Dataset entries:
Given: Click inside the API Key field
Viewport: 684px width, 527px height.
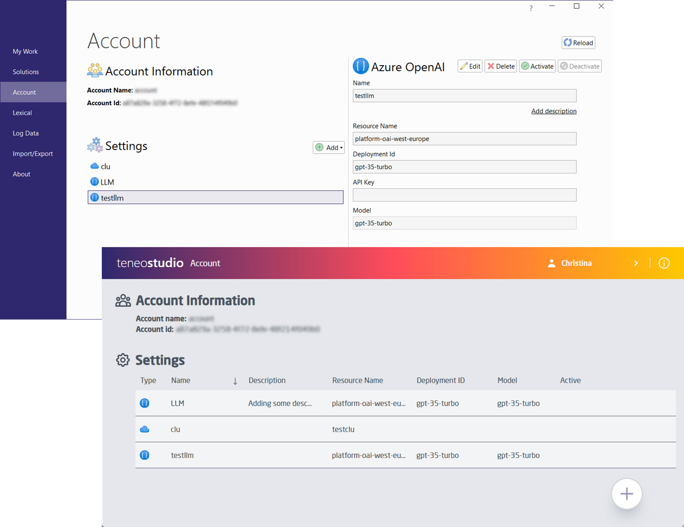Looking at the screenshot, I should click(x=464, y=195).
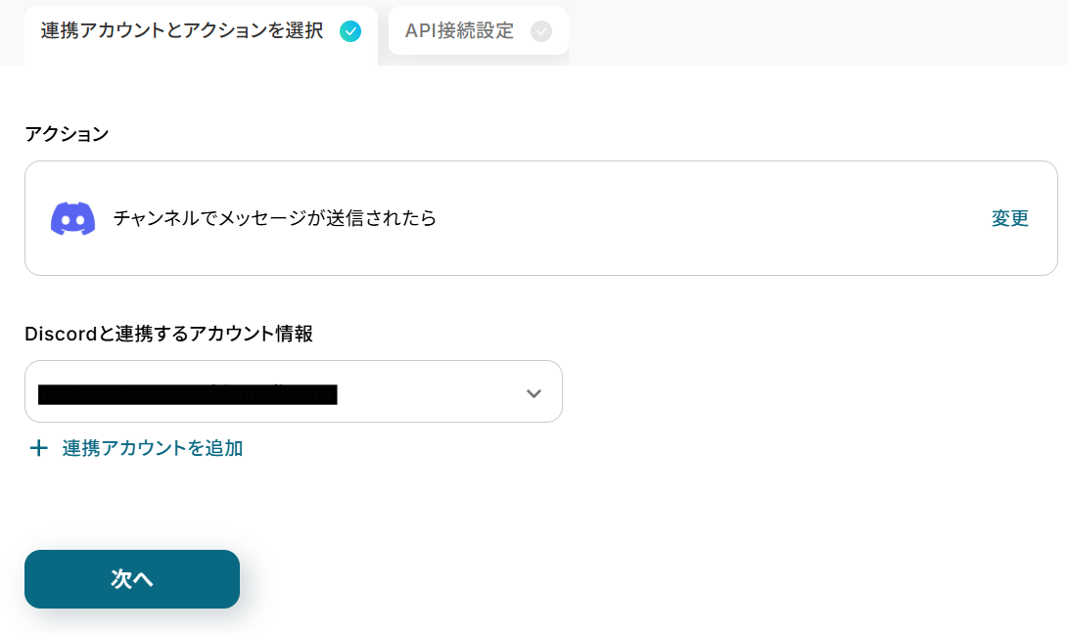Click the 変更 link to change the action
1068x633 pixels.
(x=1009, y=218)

...

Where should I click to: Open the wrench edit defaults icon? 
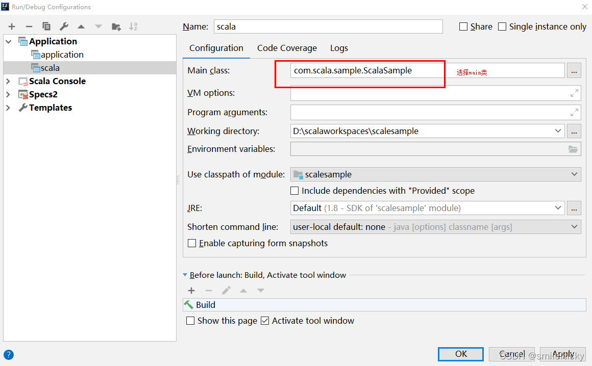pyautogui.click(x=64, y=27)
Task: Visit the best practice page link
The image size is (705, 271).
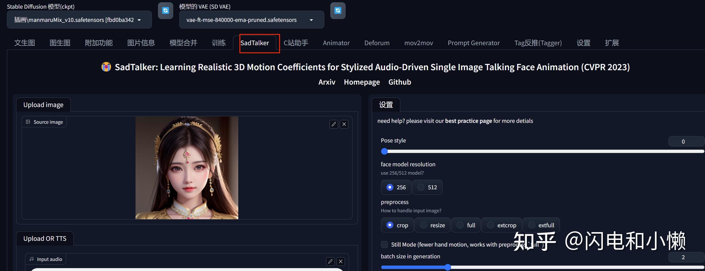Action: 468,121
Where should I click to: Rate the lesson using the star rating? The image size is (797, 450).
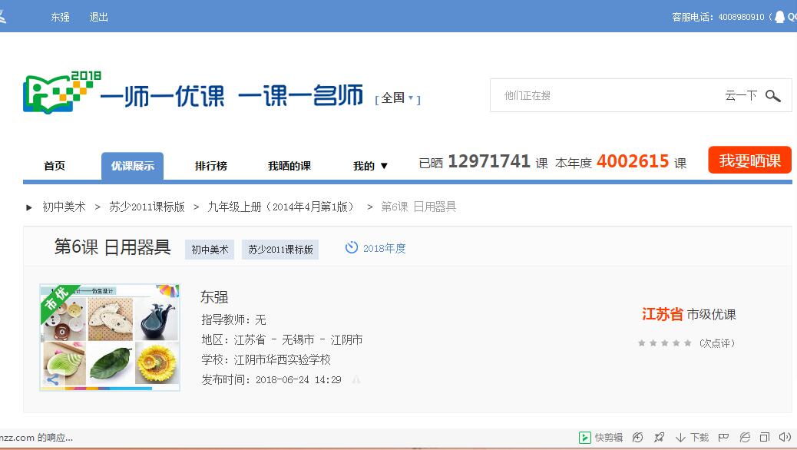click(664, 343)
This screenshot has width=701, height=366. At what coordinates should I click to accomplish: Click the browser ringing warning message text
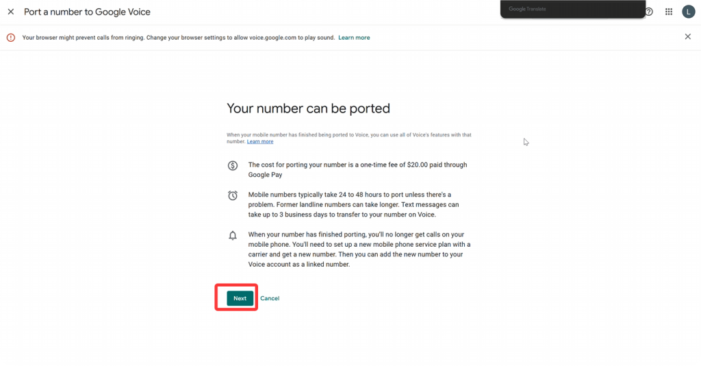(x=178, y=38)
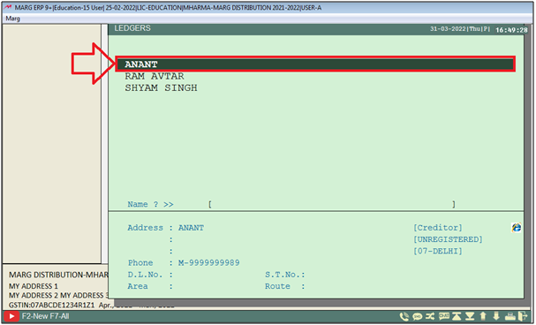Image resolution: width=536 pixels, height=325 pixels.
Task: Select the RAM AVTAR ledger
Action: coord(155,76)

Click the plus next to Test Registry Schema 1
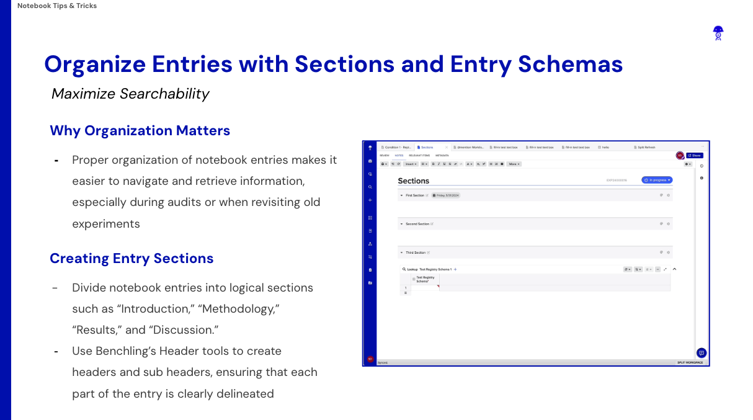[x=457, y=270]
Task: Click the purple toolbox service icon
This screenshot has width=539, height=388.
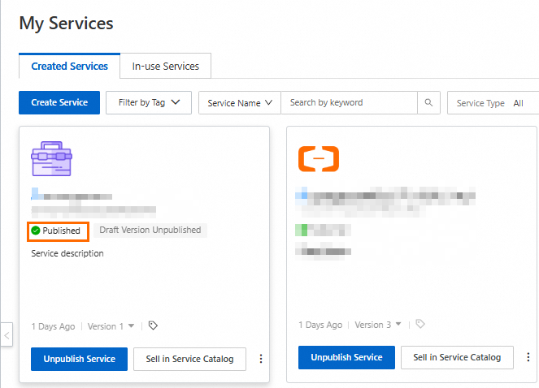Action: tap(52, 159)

---

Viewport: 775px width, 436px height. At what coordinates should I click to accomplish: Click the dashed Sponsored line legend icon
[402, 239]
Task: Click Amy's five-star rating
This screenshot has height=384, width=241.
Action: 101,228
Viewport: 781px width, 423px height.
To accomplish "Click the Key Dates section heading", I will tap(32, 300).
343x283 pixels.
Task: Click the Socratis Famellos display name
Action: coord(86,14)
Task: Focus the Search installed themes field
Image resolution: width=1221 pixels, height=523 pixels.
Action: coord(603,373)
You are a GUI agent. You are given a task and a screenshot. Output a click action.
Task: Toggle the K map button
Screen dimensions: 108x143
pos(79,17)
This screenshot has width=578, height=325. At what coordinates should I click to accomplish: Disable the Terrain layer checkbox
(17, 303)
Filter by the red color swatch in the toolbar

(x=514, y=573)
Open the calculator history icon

### Problem
Nothing but the lines above from the one containing "Task: Focus the Search installed themes field" through the one containing "Open the calculator history icon" should appear in the answer, each repeated exactly.

### Exercise output
Task: Focus the Search installed themes field
Image resolution: width=1221 pixels, height=523 pixels.
Action: coord(603,373)
You are a GUI agent. You are given a task and a screenshot. Output a click action.
Task: Toggle the K map button
Screen dimensions: 108x143
pos(79,17)
This screenshot has width=578, height=325. At what coordinates should I click to accomplish: Disable the Terrain layer checkbox
(17, 303)
Filter by the red color swatch in the toolbar

(x=514, y=573)
Open the calculator history icon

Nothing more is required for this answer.